- _EXERCISE_
Each line of the data has to be retyped exactly as it is.

- _PROVIDED RECORDS_
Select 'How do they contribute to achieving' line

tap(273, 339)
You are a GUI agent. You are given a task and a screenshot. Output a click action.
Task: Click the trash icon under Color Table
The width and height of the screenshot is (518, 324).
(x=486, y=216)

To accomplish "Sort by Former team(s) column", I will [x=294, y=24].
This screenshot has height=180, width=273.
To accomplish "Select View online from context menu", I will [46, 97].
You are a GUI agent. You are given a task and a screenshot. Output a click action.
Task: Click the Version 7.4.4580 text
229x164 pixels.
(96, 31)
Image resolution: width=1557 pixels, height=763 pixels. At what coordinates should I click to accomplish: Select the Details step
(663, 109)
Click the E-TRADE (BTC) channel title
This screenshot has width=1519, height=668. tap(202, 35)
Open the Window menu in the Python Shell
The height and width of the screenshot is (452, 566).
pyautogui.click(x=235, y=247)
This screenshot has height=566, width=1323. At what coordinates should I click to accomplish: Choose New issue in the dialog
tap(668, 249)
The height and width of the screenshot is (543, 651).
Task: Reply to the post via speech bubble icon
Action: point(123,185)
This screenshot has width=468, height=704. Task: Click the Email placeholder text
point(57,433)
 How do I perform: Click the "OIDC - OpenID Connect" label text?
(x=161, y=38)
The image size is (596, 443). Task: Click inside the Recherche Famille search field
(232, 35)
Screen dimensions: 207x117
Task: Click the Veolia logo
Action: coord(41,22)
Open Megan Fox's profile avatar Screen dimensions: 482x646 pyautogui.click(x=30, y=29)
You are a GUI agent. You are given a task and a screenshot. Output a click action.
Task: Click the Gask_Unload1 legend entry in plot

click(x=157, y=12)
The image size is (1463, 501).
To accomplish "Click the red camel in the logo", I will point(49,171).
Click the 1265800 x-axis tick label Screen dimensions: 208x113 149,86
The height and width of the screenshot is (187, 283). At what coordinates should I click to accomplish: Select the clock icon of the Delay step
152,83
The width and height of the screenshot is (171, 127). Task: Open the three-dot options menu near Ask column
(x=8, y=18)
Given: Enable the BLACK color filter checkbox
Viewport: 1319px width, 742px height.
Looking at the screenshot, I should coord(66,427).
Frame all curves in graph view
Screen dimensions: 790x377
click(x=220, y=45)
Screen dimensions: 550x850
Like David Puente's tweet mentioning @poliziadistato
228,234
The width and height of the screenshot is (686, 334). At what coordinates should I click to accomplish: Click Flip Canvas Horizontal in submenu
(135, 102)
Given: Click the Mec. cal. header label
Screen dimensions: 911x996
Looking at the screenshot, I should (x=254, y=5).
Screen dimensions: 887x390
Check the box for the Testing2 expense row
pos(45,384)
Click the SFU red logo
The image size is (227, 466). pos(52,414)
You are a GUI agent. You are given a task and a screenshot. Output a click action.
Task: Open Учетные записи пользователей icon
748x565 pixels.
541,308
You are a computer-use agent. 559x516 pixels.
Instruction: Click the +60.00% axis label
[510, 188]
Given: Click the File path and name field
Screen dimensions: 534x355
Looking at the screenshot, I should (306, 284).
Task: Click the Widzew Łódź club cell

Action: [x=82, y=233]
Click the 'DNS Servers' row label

- _RESULT_
Select 'How do they contribute to achieving' line

tap(273, 339)
You are a GUI agent. You are given a task and a screenshot. Output a click action.
Task: Click the trash icon under Color Table
The width and height of the screenshot is (518, 324).
(x=486, y=216)

To accomplish "Sort by Former team(s) column", I will [x=294, y=24].
This screenshot has height=180, width=273.
To accomplish "Select View online from context menu", I will [46, 97].
You are a GUI agent. You are given a task and a screenshot. Output a click action.
Task: Click the Version 7.4.4580 text
229x164 pixels.
(96, 31)
Image resolution: width=1557 pixels, height=763 pixels. At what coordinates should I click to accomplish: Select the Details step
(663, 109)
Click the E-TRADE (BTC) channel title
This screenshot has width=1519, height=668. tap(202, 35)
Open the Window menu in the Python Shell
The height and width of the screenshot is (452, 566).
pyautogui.click(x=235, y=247)
This screenshot has height=566, width=1323. At what coordinates should I click to accomplish: Choose New issue in the dialog
tap(668, 249)
The height and width of the screenshot is (543, 651).
Task: Reply to the post via speech bubble icon
Action: point(123,185)
This screenshot has width=468, height=704. Task: Click the Email placeholder text
point(57,433)
 How do I perform: Click the "OIDC - OpenID Connect" label text?
(x=161, y=38)
The image size is (596, 443). Task: Click inside the Recherche Famille search field
(232, 35)
Screen dimensions: 207x117
Task: Click the Veolia logo
Action: coord(41,22)
Open Megan Fox's profile avatar Screen dimensions: 482x646 pyautogui.click(x=30, y=29)
You are a GUI agent. You are given a task and a screenshot. Output a click action.
Task: Click the Gask_Unload1 legend entry in plot

click(x=157, y=12)
The image size is (1463, 501).
To accomplish "Click the red camel in the logo", I will point(49,171).
Click the 1265800 x-axis tick label Screen dimensions: 208x113 149,86
The height and width of the screenshot is (187, 283). At what coordinates should I click to accomplish: Select the clock icon of the Delay step
152,83
The width and height of the screenshot is (171, 127). Task: Open the three-dot options menu near Ask column
(x=8, y=18)
Given: Enable the BLACK color filter checkbox
Viewport: 1319px width, 742px height.
Looking at the screenshot, I should coord(66,427).
Frame all curves in graph view
Screen dimensions: 790x377
click(x=220, y=45)
Screen dimensions: 550x850
Like David Puente's tweet mentioning @poliziadistato
228,234
The width and height of the screenshot is (686, 334). At what coordinates should I click to accomplish: Click Flip Canvas Horizontal in submenu
(135, 102)
Given: Click the Mec. cal. header label
Screen dimensions: 911x996
Looking at the screenshot, I should (x=254, y=5).
Screen dimensions: 887x390
Check the box for the Testing2 expense row
pos(45,384)
Click the SFU red logo
The image size is (227, 466). pos(52,414)
You are a GUI agent. You are given a task and a screenshot. Output a click action.
Task: Open Учетные записи пользователей icon
748x565 pixels.
541,308
You are a computer-use agent. 559x516 pixels.
Instruction: Click the +60.00% axis label
[510, 188]
Given: Click the File path and name field
Screen dimensions: 534x355
Looking at the screenshot, I should (306, 284).
Task: Click the Widzew Łódź club cell

Action: [x=82, y=233]
Click the 'DNS Servers' row label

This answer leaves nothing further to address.